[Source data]
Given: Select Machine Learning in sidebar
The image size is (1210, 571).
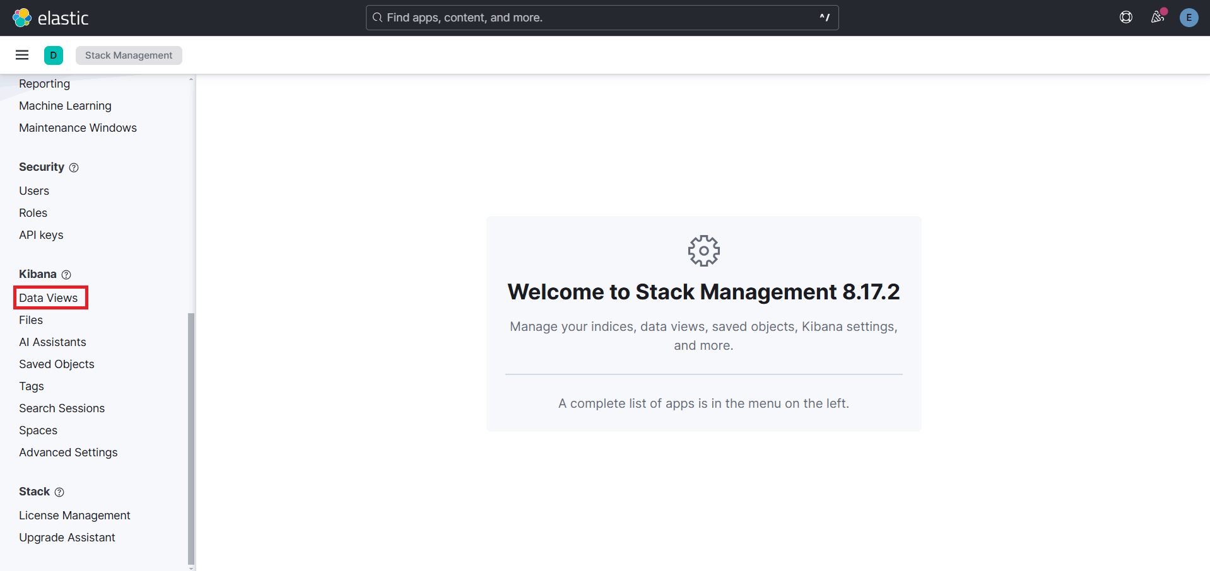Looking at the screenshot, I should tap(65, 106).
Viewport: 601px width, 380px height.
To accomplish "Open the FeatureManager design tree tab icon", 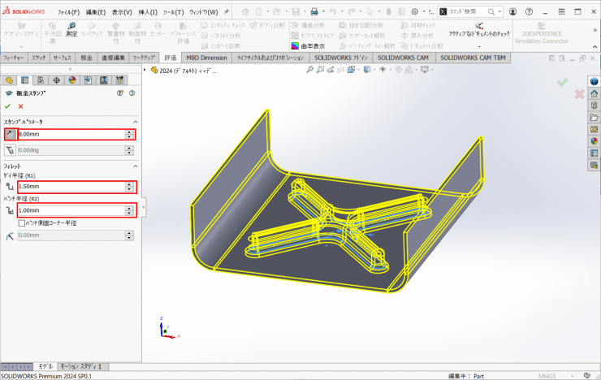I will point(9,80).
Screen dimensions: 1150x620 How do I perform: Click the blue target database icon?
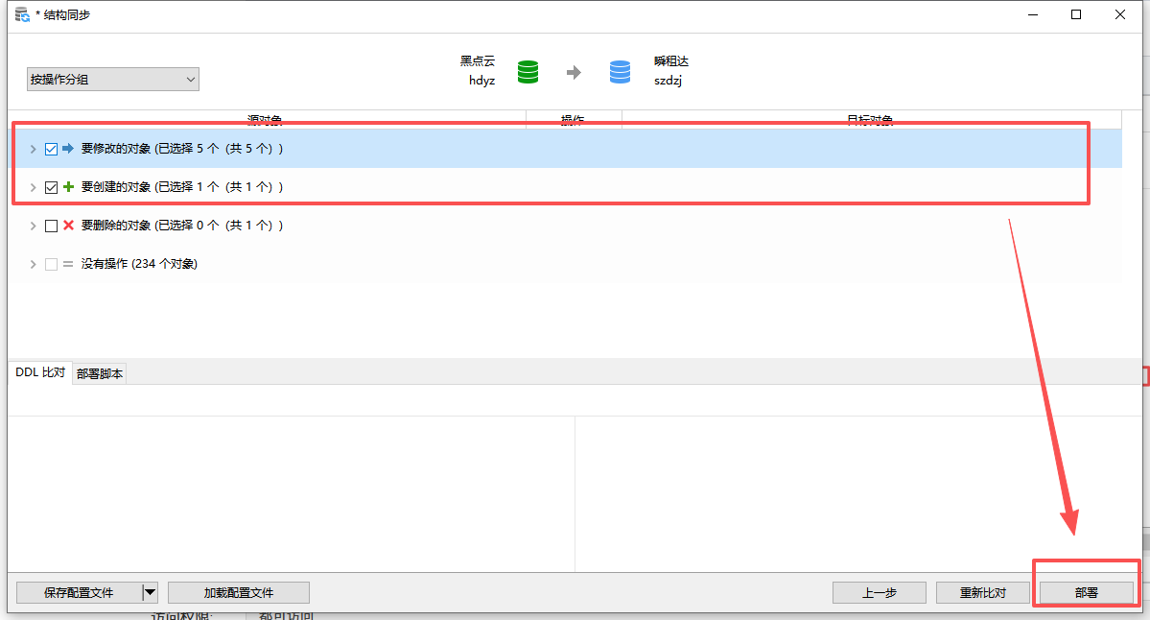click(x=621, y=72)
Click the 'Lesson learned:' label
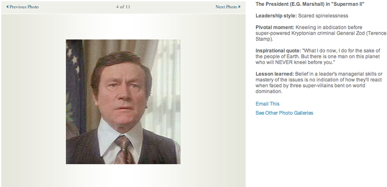The height and width of the screenshot is (187, 387). pos(275,74)
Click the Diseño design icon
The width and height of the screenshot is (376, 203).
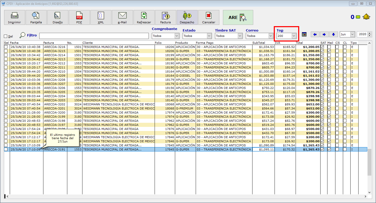coord(58,17)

Task details:
Pictures excluded, print only the lines from the one with "The width and" through the end of the entries above, exactly as written.

Solution to the problem:
The width and height of the screenshot is (376, 203).
coord(58,17)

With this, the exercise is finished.